FIGHTING A MAN-EATING SHARK

It was some time before the boys heard about old John Gomez; but the tales that were current from Mobile to Key West would fill a book. According to one story, he was the only surviving member of a pirate crew—one of the many that formerly cruised about in the waters of the Gulf of Mexico and the Caribbean Sea. The crew of this ship had a disagreement about the division of the spoils, and a great fight followed. All but Gomez were slain, and though he was badly wounded, he hid the great treasure which was in his hands, and so carefully that no one had ever been able to learn its whereabouts. The old man had never alluded to the subject; and it was feared that his secret might die with him. Some said that the young woman the boys saw with the old man was a relative, others declared that she was merely a guard stationed to secure the secret should the centenarian by any chance let it drop unawares. Gomez’s general appearance did not a little to give credence to these stories; his looks were certainly of the piratical order—a lean, sallow face, keen, piercing black eyes, gold rings in his ears, and a watchfulness that never wearied, were characteristics which he had in common with light-fingered gentlemen of seafaring tastes.

Over a year later, the boys read a newspaper clipping describing his death. He was drowned while sailing alone in his sloop on the open Gulf. But they never heard that any of the treasure was ever found.

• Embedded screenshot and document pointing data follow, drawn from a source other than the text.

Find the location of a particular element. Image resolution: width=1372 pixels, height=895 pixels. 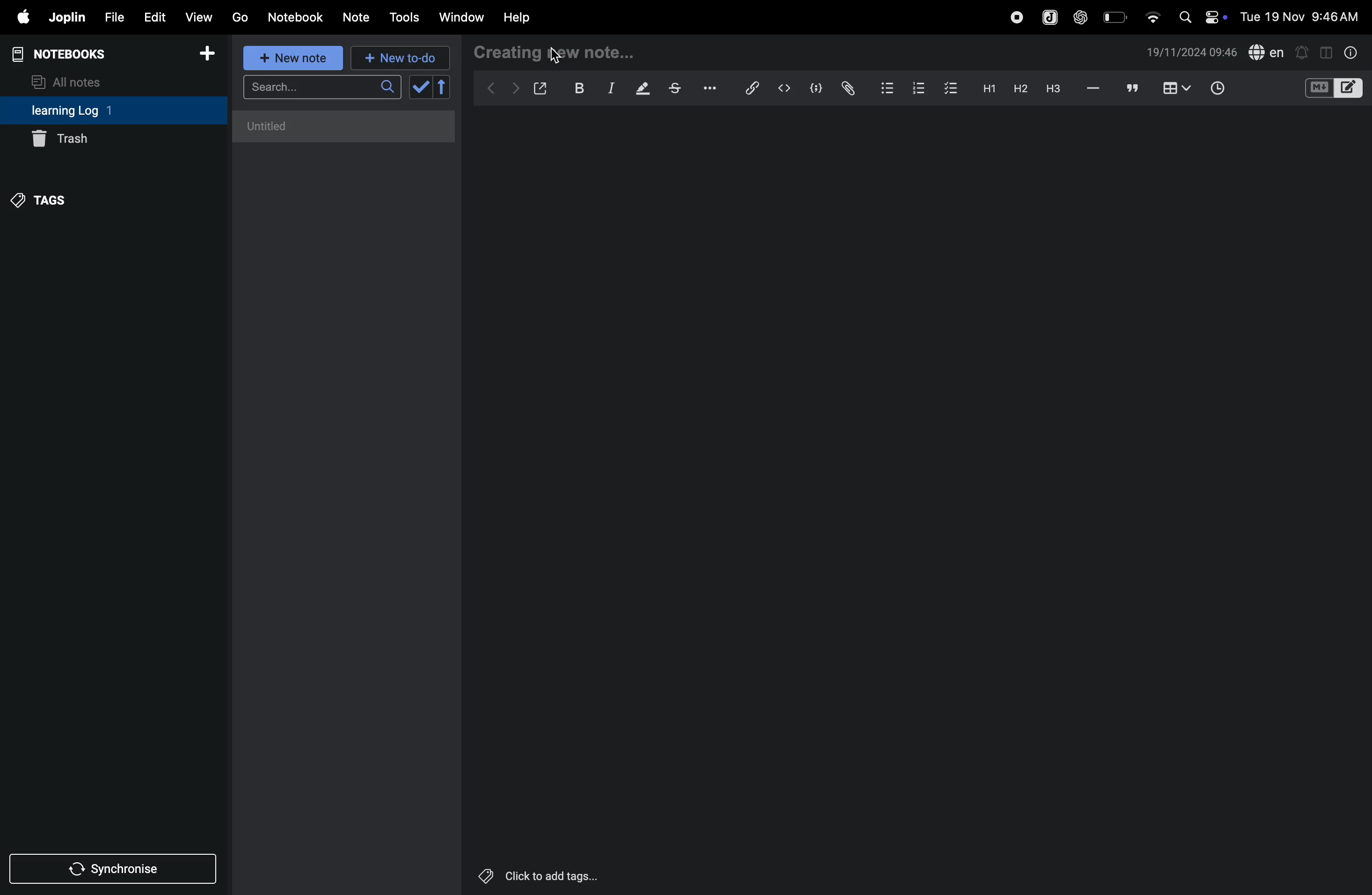

tools is located at coordinates (402, 17).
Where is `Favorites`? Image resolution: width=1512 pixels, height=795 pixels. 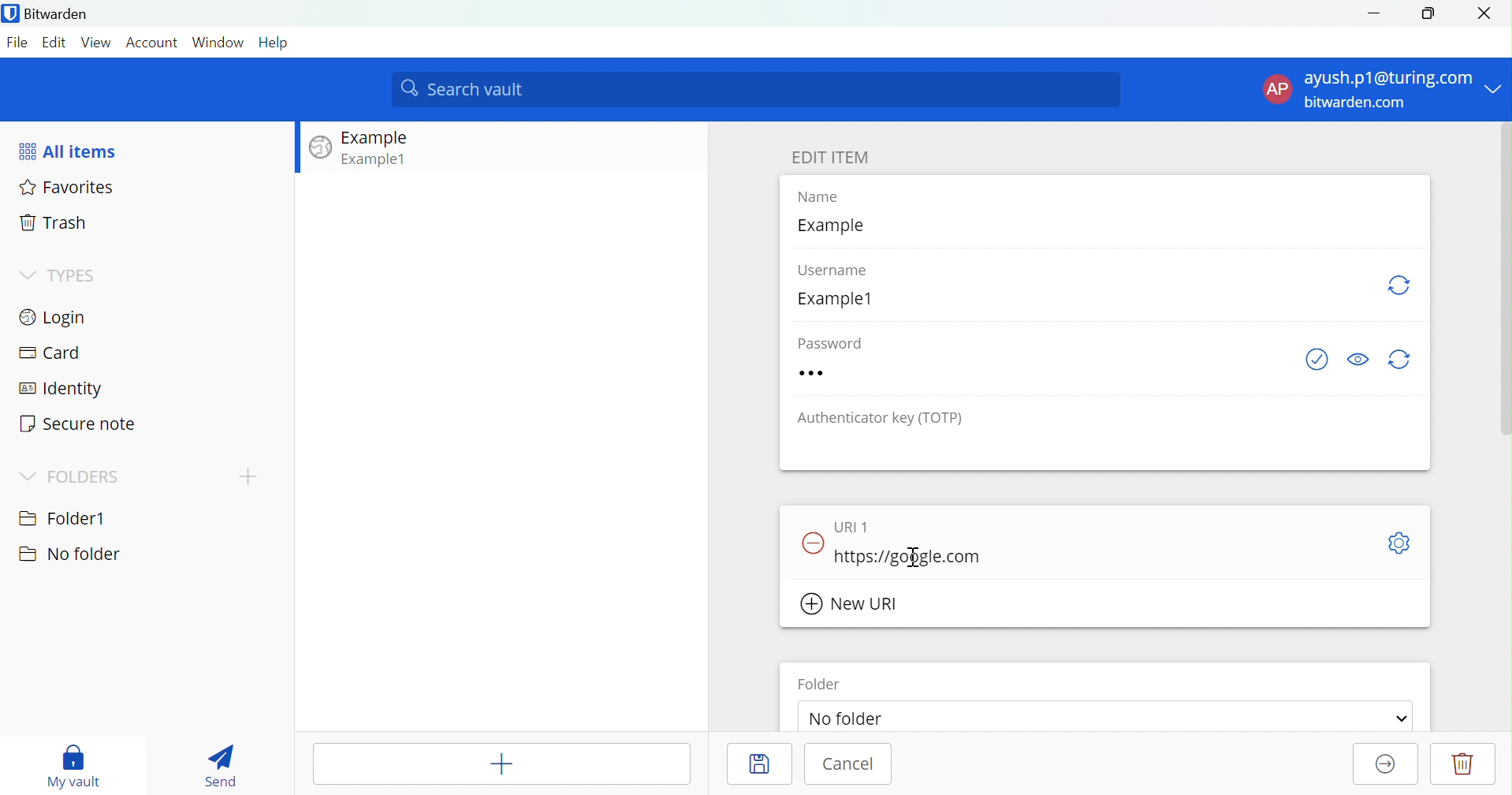 Favorites is located at coordinates (70, 189).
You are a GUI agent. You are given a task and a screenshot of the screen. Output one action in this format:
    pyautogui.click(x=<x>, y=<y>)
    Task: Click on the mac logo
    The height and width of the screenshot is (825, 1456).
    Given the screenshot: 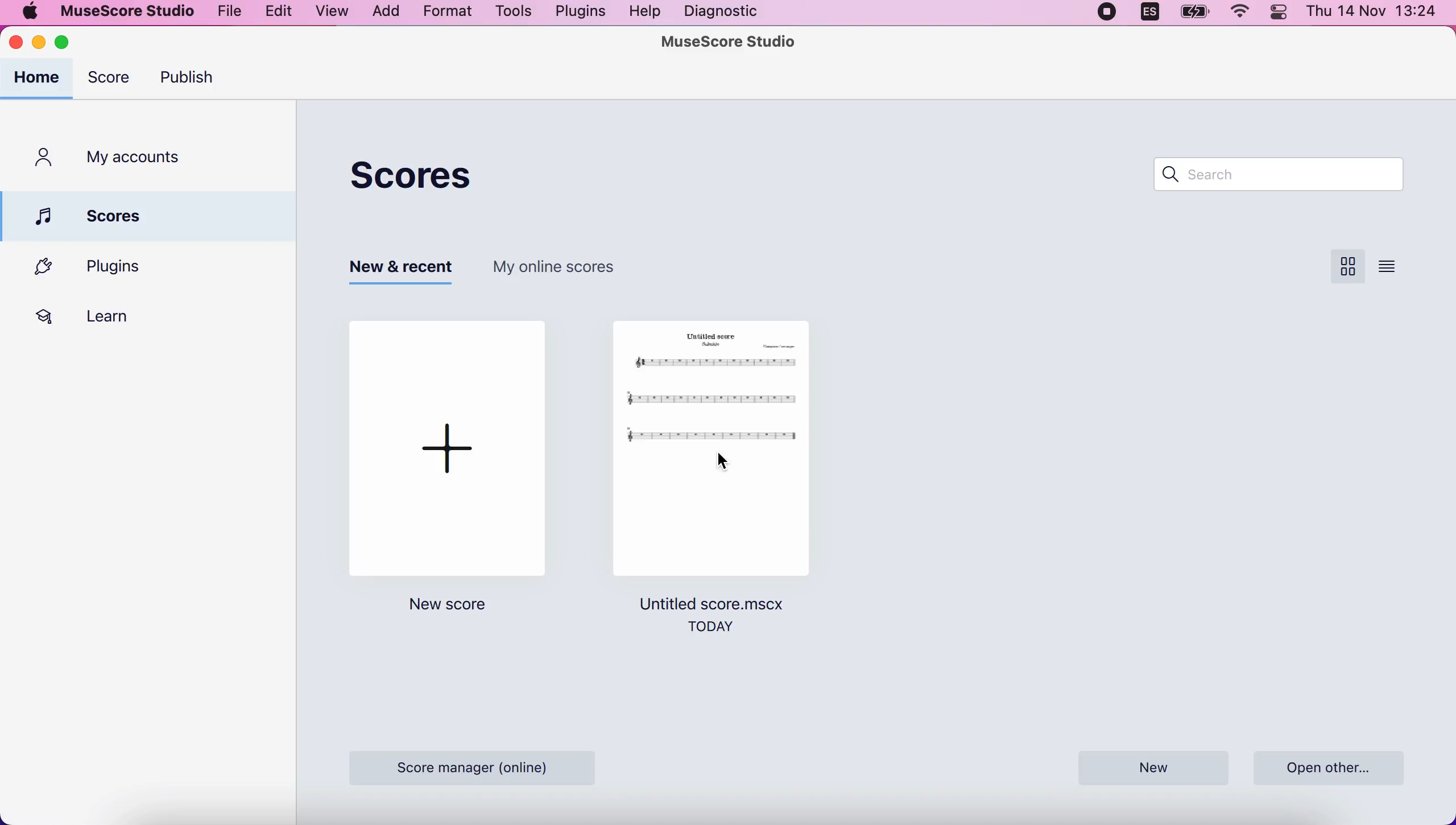 What is the action you would take?
    pyautogui.click(x=29, y=13)
    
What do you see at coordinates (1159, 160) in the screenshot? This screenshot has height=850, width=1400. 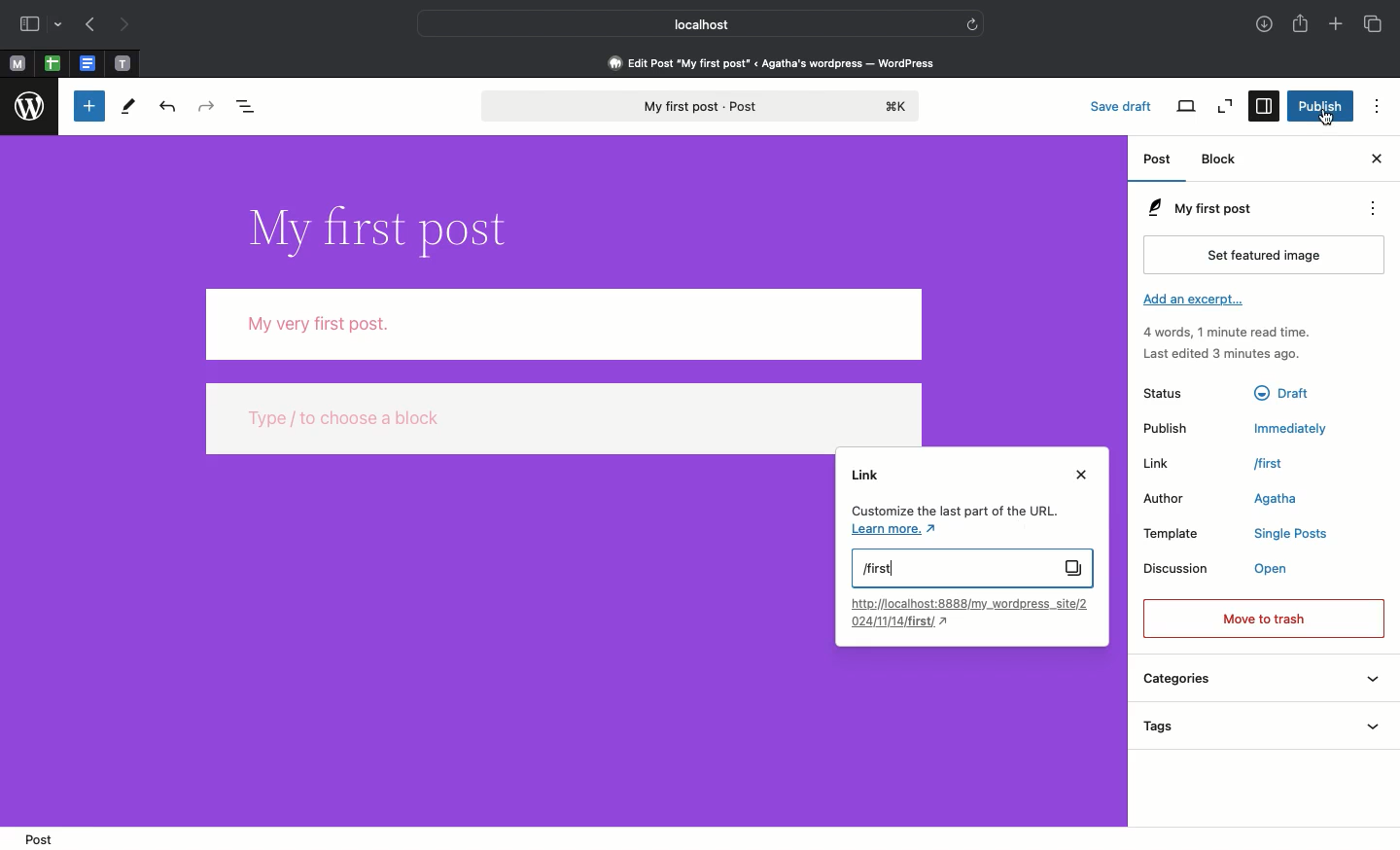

For several days the voyagers travelled among the Ten Thousand Islands, winding in and out through the labyrinthine channels. It was a journey full of incident. Islands of every size and shape—green islands and islands bare of verdure—crowded the sea.

A whole week passed, and the boys did not see the least sign of a white man. Every vessel of sufficient size stood out into the Gulf to avoid the winding passages. They ran across several Seminole Indians, tall, splendid fellows, who considered the coils of bright-colored cloth on their heads sufficient covering for the whole body.

At last they sighted Cape Sable, and they knew that with a favorable wind the “Gazelle” would soon be ploughing the waters of the Atlantic Ocean.

Off Cape Sable the “Gazelle” ran into a fleet of fishing boats, and for an hour the boys and the men of the fishing boats swapped yarns; then they busied themselves laying in a stock of cocoanuts against future need.

It was a straight run from Cape Sable to Grassy Key, one of the long chain of islands which drip off the end of the Florida peninsula. At last, only the narrow island lay between the “Gazelle” and the Atlantic Ocean. The great body of salt water Kenneth and his crew had so perseveringly fought to gain was almost in sight, and the deeper note of its thundering surf could at times be plainly heard. What might befall them on the greater tide they knew not, but with undaunted courage all were impatient to venture, and to learn.

The “Gazelle” reached her secure anchorage just as the storm, which had been threatening several days, broke with terrible fury. Sheltered as they were, the joy of the boys at reaching the last obstacle to their way to the Atlantic, gave place to awe as they heard the roar of the wind and felt the shock of the beating surf on the coral shores outside. For three days a heavy wind prevailed—too strong to allow of the “Gazelle” venturing out. In fact, the seas had been swept free of all craft as if by a gigantic broom. Then the boys were forced to live on an almost purely vegetable diet of cocoanuts and oatmeal—a liberal supply of weevils in the last constituting the only foreign element in the otherwise strictly vegetable nature of the food. At the end of the three days, the wind subsided enough to allow the yacht to crawl out of her hole, and with wings spread wide, she entered the dangerous passage that led to the almost limitless waste of waters of the grand old ocean.

It was a proud moment for Kenneth when his yacht sailed out on the broad Atlantic—pride in his boat, pride in the crew, and a pardonable satisfaction with his own good work.